American comic strip

Charlie Chaplin's Comic Capers is an American gag-a-day celebrity comic strip by Stuart Carothers and later Elzie C. Segar starring Charlie Chaplin. It ran in syndication from March 29, 1915, until September 16, 1917. It was one of the earliest comic strips inspired by the popularity of a celebrity.

==Background==
Charlie Chaplin's Comic Capers was produced by the Chicago-based J. Keeley Syndicate and published in the Chicago Herald. The comic strip cashed in on the tremendous popularity of the comedian at the time. Chaplin was depicted as his popular The Little Tramp character. The strip was created by Stewart W. Carothers in March 1915, who drew and wrote the stories until his tragic early death from defenestration. Two cartoonists credited as Warren and Ramsey took over the series until they were replaced by Elzie C. Segar, early in his career. On February 29, 1916, Segar published his first Chaplin strip. The daily version ran until July 15, 1916. His Sunday version ran longer, from March 12, 1916, until September 16, 1917. It was his first professional cartooning job. Contrary to his predecessors, who mostly borrowed ideas from Chaplin's films, Segar thought up his own jokes.
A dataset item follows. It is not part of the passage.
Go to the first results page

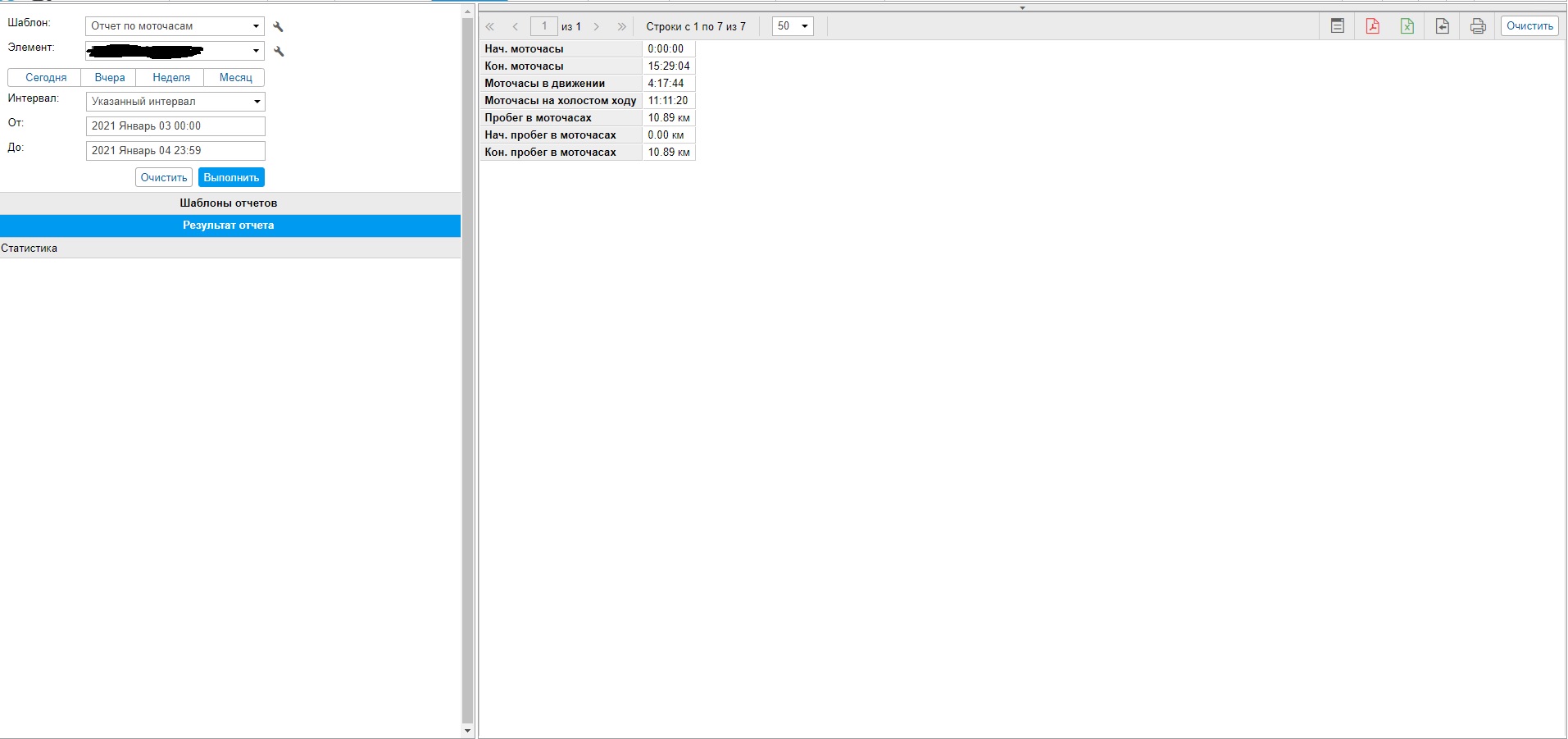click(490, 27)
He gave Chaplin a tiny sidekick named "Luke the Gook" to act as a straight man to his gags.

==Collections==
In 1917, five books were published by M.A. Donohue & Co., in 'Best of' style collections, four of them being painting/coloring books. These books are considered to be from the Platinum Age.

Published collections;
- Charlie Chaplin's Comic Capers, Series 1, No 315
- Charlie Chaplin in the Movies, No 316
- Charlie Chaplin Up in the Air, No 317
- Charlie Chaplin in the Army, No 318
- Charlie Chaplin's Funny Stunts, in Full Color, No. 380

==Reception==
Despite Chaplin's popularity, the comic strip was not a huge success in the United States. It fared better in the U.K., where it was published in the weekly comics magazine Funny Wonder for decades.

==See also==
- Inside Woody Allen, another newspaper comic strip based on a comedic film performer.